[Dataset entries]
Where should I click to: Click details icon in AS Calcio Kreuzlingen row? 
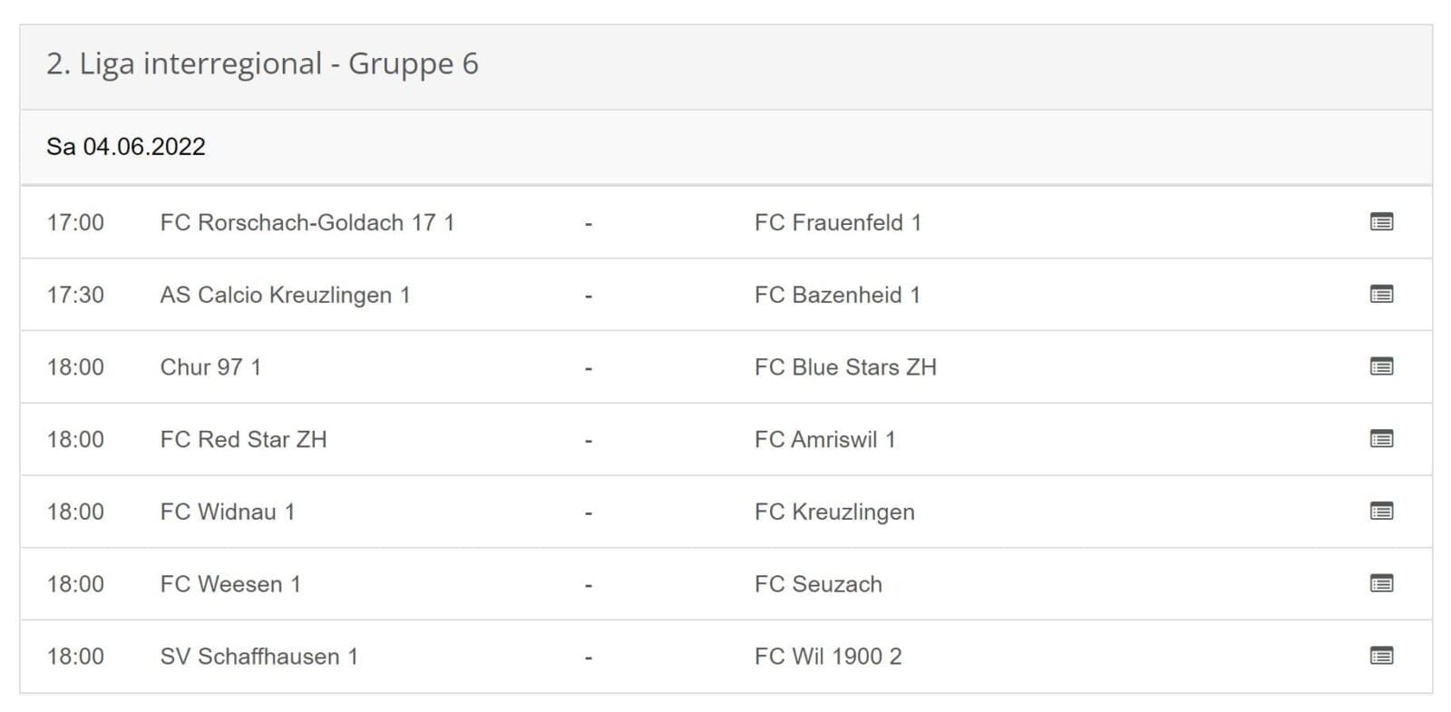point(1381,295)
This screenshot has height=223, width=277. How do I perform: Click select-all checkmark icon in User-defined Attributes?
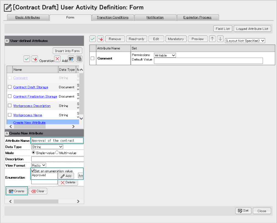coord(27,59)
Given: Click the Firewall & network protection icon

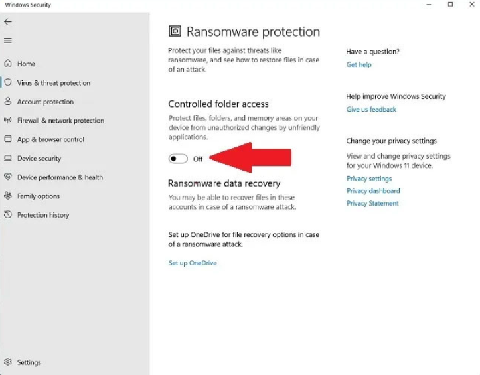Looking at the screenshot, I should point(8,121).
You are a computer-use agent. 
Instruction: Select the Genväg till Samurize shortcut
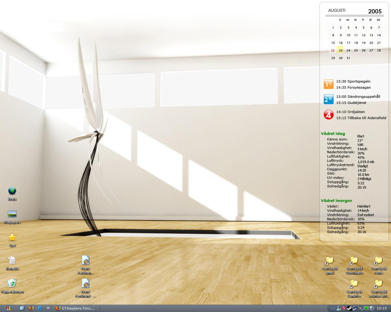(354, 289)
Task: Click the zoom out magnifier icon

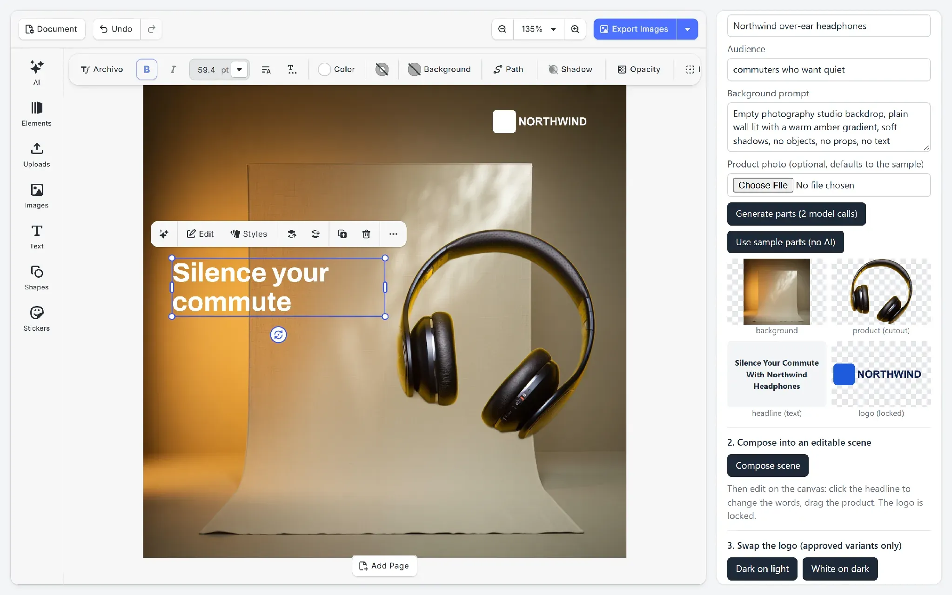Action: coord(502,29)
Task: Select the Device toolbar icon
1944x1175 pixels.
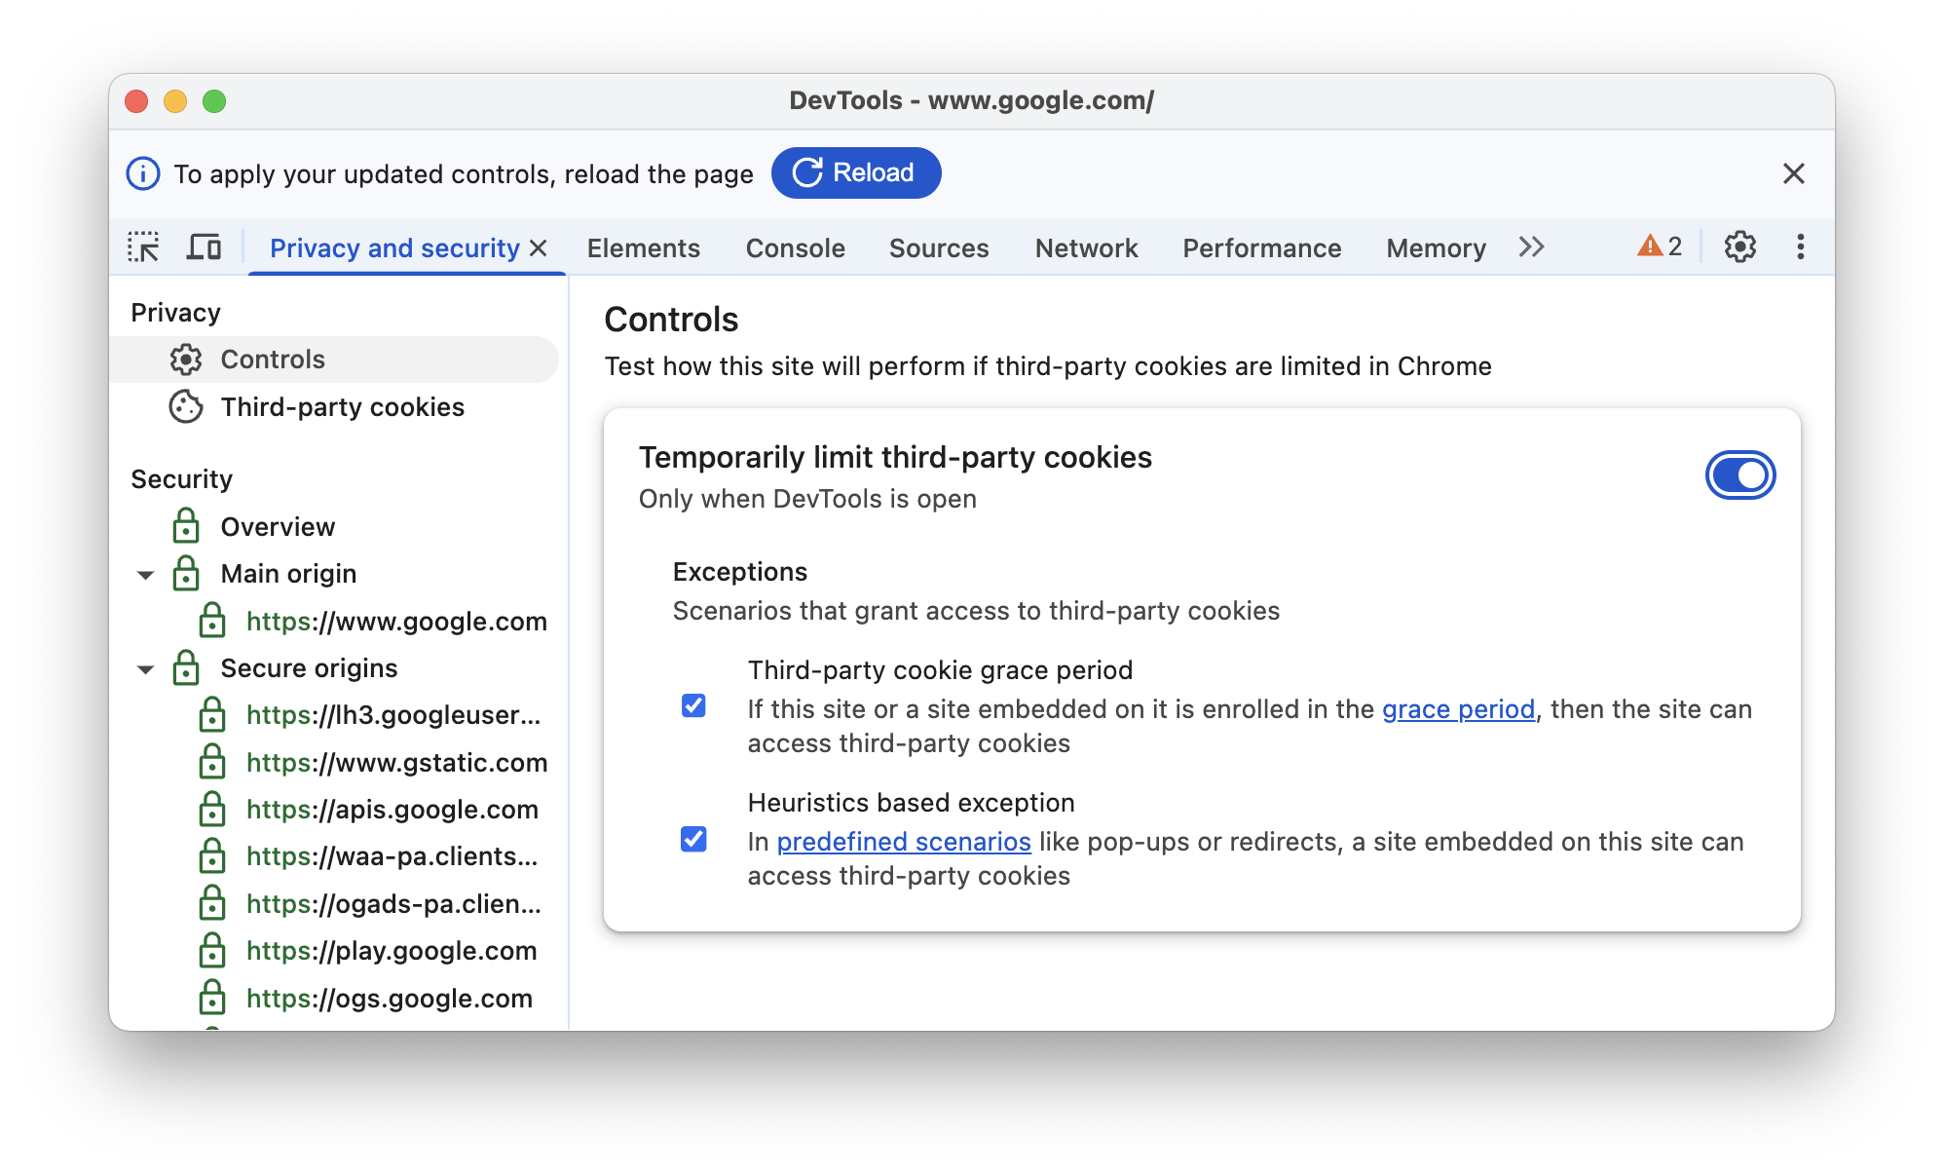Action: coord(202,247)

Activity.
Repeat, exactly and with no pictures, each line from the line that holds "Task: Click the zoom out magnifier icon" through the last line of the records above.

Response to this exercise.
Task: Click the zoom out magnifier icon

Action: coord(502,29)
Task: Select the Device toolbar icon
1944x1175 pixels.
Action: coord(202,247)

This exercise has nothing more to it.